:: MATERIAL PROVIDED ::
####
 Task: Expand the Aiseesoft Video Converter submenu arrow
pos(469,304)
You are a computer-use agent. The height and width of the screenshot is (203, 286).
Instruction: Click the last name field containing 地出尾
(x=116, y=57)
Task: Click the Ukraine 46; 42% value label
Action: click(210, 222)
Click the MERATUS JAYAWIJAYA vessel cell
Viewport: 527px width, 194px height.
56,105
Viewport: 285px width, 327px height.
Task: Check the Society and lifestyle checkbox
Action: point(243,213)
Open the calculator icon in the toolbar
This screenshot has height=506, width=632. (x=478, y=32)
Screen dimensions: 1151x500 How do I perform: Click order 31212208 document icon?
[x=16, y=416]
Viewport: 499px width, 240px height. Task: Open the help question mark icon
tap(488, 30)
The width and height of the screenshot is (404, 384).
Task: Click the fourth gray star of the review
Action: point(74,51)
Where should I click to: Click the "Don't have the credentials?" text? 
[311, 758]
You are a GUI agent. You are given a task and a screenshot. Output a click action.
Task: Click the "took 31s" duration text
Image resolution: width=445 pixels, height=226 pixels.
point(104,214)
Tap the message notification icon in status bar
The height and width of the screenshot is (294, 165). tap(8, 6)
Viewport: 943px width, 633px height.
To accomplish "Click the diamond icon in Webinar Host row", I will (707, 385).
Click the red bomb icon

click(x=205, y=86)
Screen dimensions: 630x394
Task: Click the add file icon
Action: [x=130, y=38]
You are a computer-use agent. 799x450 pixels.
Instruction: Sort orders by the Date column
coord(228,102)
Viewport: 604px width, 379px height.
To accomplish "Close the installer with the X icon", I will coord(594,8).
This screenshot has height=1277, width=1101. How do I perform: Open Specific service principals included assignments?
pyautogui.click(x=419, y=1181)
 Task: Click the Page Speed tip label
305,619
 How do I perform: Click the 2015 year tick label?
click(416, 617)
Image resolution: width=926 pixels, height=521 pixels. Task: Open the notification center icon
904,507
####
:: GOAL OF THE EXERCISE ::
Exact copies of the lines from the start of the data up to the line holding "You are a computer-use agent. The", both included, are all that is needed.

:: COMPLETED TASK ::
 Task: Expand the Aiseesoft Video Converter submenu arrow
pos(469,304)
You are a computer-use agent. The height and width of the screenshot is (203, 286).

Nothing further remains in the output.